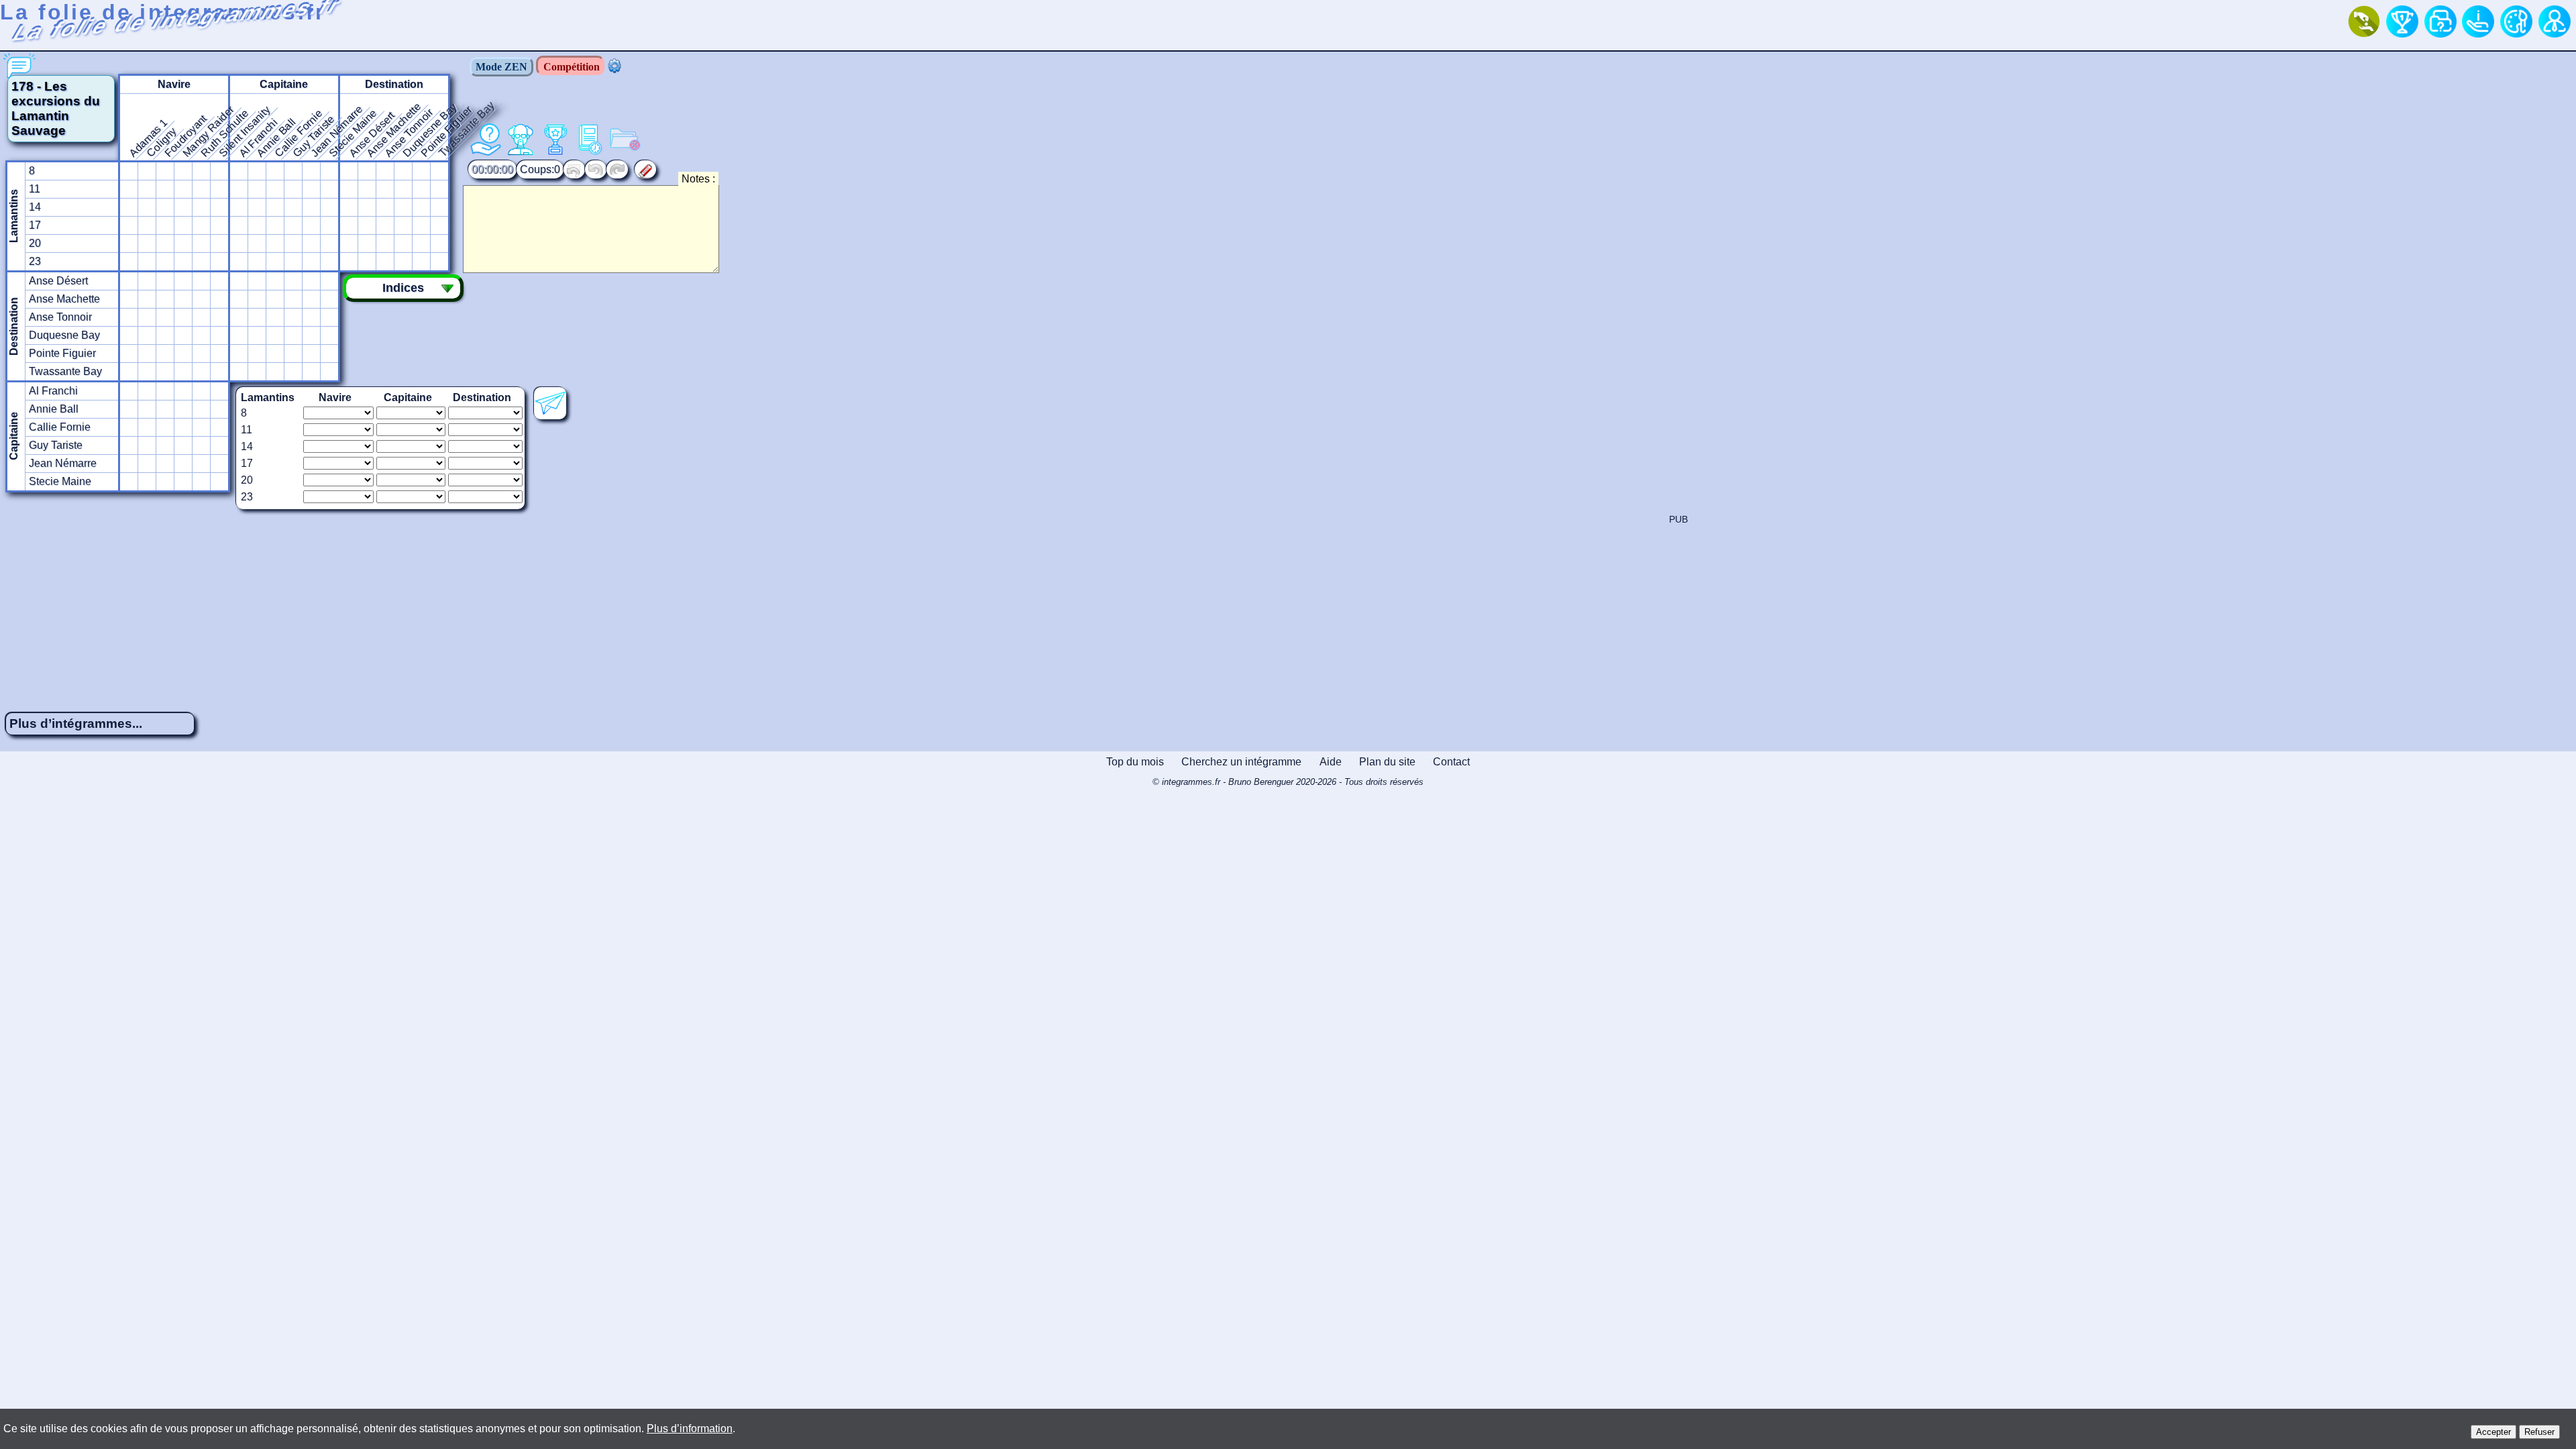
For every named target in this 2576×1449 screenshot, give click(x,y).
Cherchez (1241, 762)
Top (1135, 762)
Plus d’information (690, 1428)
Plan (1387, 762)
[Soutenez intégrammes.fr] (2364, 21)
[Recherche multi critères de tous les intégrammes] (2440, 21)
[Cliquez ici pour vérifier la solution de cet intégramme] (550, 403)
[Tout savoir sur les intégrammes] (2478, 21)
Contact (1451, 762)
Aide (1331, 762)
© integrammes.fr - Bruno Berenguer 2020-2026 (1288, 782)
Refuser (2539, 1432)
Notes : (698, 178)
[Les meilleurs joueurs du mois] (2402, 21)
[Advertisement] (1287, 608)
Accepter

----

Please go through the data above and copy each line containing the word "intégrammes".

[Soutenez intégrammes.fr] (2364, 21)
[Recherche multi critères de tous les intégrammes] (2440, 21)
[Tout savoir sur les intégrammes] (2478, 21)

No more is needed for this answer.